操作指示:
将下列材料中自包含“Task: Point to parking space 7”的一行起，往下直至包含“Action: (x=266, y=130)”的一行为止的全部行原样返回，首尾两行均包括在内。

所给材料:

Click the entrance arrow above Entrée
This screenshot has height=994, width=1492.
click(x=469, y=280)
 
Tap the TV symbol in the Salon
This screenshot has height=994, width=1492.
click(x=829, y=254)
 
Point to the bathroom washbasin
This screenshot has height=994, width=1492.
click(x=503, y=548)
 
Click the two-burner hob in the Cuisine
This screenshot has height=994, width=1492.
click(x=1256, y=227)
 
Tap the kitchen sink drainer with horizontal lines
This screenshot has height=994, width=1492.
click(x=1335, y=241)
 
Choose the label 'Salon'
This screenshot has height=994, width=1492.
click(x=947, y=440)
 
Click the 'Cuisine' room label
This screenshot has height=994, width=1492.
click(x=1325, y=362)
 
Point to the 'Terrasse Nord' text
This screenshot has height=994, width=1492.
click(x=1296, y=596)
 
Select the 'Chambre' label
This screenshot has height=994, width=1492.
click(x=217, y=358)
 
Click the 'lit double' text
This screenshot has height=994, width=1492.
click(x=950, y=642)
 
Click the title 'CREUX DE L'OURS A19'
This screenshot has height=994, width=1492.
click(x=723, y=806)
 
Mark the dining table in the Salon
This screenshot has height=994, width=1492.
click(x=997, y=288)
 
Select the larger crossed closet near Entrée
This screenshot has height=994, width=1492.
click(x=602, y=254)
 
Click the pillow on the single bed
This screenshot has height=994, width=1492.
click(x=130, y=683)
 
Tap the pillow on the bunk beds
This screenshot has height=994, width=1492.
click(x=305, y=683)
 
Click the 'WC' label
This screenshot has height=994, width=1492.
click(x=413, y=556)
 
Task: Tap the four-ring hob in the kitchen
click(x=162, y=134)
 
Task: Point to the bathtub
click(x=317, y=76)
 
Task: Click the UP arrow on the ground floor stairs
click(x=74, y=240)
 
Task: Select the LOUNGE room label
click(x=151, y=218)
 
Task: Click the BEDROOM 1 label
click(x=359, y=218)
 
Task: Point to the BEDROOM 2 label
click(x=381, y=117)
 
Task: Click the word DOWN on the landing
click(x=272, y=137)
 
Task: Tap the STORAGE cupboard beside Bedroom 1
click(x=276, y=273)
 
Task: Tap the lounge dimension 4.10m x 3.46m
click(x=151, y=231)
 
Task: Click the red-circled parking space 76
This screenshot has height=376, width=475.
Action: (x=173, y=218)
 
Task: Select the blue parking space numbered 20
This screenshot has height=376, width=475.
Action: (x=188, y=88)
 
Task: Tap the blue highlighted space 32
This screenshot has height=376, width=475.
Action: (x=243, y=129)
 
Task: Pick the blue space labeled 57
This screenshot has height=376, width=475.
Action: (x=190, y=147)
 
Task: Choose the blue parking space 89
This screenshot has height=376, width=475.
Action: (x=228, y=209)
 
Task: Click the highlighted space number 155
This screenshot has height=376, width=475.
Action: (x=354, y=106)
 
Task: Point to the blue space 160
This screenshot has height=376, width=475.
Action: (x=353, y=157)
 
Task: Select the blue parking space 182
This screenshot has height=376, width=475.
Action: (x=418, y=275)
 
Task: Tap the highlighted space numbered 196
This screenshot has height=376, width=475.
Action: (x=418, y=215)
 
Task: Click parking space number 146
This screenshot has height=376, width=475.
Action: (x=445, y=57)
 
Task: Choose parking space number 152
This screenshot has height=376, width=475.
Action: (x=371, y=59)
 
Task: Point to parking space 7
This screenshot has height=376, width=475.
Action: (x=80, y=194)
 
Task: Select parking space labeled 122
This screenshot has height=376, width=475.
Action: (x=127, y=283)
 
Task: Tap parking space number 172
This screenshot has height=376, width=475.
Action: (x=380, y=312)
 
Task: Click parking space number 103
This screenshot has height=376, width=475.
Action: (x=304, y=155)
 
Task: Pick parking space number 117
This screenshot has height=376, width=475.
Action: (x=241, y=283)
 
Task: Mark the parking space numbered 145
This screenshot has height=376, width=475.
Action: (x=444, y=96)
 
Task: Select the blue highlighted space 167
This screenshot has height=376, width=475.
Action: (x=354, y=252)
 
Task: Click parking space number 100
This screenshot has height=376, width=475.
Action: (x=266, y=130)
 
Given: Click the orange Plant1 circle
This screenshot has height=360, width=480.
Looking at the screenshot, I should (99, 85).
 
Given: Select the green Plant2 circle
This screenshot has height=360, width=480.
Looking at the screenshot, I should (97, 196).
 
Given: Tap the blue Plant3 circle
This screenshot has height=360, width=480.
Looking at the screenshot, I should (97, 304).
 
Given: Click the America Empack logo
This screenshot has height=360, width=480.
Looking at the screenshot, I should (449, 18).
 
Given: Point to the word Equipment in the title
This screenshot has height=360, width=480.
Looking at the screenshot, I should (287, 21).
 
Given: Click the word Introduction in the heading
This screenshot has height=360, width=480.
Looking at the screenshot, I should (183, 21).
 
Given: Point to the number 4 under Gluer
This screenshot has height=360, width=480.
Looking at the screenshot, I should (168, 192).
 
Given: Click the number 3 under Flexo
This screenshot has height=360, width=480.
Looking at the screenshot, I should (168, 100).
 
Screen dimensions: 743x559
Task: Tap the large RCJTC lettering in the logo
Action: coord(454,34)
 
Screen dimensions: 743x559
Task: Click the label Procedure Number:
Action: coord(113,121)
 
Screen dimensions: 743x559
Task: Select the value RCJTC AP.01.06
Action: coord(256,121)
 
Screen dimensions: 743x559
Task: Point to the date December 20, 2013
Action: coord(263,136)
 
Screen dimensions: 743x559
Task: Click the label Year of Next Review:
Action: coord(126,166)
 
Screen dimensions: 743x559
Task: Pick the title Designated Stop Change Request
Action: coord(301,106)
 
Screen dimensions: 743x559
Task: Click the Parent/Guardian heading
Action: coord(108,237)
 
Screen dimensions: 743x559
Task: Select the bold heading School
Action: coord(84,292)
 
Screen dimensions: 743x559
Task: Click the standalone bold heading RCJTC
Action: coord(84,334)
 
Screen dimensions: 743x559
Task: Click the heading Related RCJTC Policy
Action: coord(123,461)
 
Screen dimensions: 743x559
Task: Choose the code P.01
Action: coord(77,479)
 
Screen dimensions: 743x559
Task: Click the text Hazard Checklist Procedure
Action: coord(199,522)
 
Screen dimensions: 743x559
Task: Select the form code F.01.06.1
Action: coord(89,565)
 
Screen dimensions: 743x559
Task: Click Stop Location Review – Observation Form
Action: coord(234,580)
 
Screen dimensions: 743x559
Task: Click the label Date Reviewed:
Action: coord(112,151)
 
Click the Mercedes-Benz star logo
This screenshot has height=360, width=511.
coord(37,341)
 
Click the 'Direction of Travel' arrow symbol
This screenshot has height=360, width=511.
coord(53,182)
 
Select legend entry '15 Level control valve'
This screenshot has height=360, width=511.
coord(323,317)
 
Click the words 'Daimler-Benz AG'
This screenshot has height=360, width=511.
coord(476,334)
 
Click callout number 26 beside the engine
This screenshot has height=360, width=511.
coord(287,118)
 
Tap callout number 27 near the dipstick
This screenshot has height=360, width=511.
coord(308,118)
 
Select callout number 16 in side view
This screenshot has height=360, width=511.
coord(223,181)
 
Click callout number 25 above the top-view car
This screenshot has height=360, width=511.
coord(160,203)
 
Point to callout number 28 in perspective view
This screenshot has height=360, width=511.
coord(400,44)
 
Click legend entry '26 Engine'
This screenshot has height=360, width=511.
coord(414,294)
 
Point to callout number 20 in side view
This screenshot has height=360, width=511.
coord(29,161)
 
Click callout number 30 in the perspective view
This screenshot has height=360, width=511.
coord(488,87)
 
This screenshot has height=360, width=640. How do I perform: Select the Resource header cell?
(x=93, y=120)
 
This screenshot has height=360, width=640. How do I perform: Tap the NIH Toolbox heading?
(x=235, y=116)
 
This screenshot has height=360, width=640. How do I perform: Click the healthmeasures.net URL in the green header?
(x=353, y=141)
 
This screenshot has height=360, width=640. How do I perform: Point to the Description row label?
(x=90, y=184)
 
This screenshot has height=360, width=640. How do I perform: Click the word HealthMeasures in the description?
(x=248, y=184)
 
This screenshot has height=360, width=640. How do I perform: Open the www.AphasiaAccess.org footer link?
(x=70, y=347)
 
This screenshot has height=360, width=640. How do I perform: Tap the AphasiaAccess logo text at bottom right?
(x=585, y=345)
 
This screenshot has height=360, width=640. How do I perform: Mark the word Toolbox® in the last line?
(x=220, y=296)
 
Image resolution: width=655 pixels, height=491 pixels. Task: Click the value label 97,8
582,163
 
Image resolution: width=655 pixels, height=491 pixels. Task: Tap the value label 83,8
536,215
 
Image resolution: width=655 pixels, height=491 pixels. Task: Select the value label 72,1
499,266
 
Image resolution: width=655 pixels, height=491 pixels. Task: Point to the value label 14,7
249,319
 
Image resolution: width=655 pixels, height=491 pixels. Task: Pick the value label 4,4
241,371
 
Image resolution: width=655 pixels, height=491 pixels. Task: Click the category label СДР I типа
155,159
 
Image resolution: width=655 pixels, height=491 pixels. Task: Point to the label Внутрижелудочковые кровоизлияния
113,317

练习结果:
Task: Point to parking space 7
This screenshot has height=376, width=475.
Action: (x=80, y=194)
 
Task: Select parking space labeled 122
This screenshot has height=376, width=475.
Action: (x=127, y=283)
 
Task: Tap parking space number 172
This screenshot has height=376, width=475.
Action: (x=380, y=312)
 
Task: Click parking space number 103
This screenshot has height=376, width=475.
Action: (x=304, y=155)
 
Task: Pick parking space number 117
This screenshot has height=376, width=475.
Action: (x=241, y=283)
 
Task: Mark the parking space numbered 145
This screenshot has height=376, width=475.
Action: (x=444, y=96)
 
Task: Select the blue highlighted space 167
This screenshot has height=376, width=475.
Action: (x=354, y=252)
 
Task: Click parking space number 100
This screenshot has height=376, width=475.
Action: (x=266, y=130)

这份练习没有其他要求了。